The coronavirus may have stopped the filming of Rehbraa and slowed down many other things but Ahsan’s work progresses as it did before. These days he is shooting for upcoming drama serial Qayamat, which should air by the end of the year, he shared. In Qayamat he will play a character which is the complete opposite of Umar; it’s a negative role. On maintaining a certain look for a role, Ahsan is very clear that he doesn’t shoot two dramas at the same time just so that he can maintain the look for his character. This is another marking of a solid actor, one who isn’t tempted by everything that comes his way.
How did he maintain his cool and composure at a time when everyone was running for more fame, more fortune and above all, more social media popularity?
“Our problem is that we’ve forgotten how to deal with stress and we’re stressing over the wrong things,” he concluded. “We become jittery and destructive all too easily.

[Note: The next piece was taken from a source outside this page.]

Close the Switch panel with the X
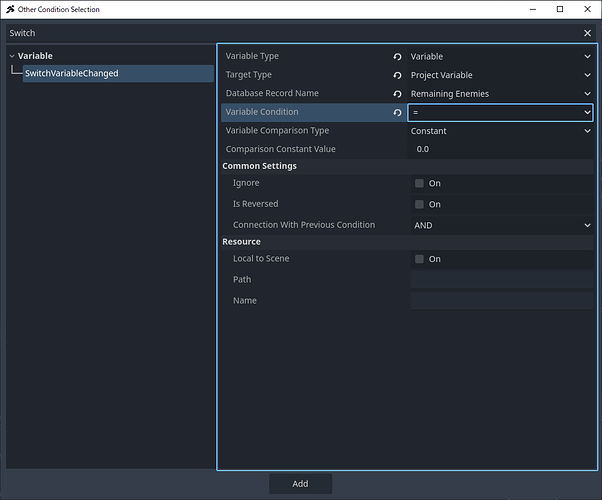 pos(587,33)
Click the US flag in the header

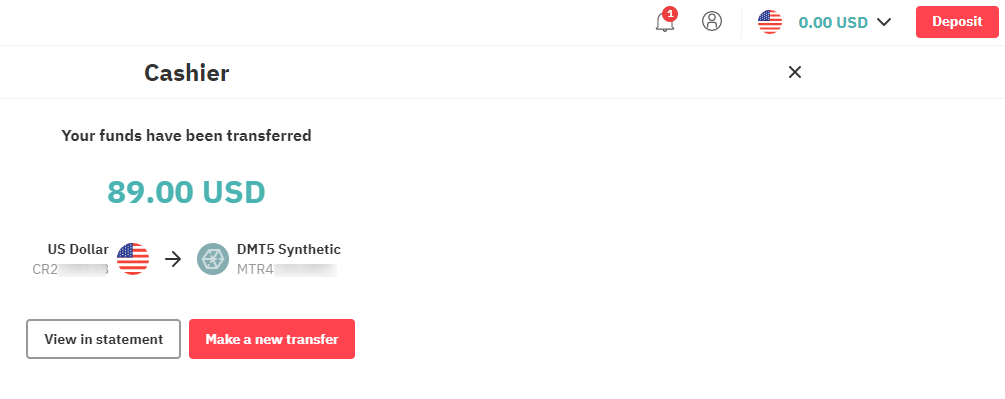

Even our religion teaches patience but we have no patience. We’re always in a rush. We post a picture on social media and then worry about its likes. We do a drama and worry about its views. Mental health is real and all these things impact it. I try to focus on my work and stay away from distractions as much as I can. At the end of the day, it’s family that grounds you and brings sanity to your life.”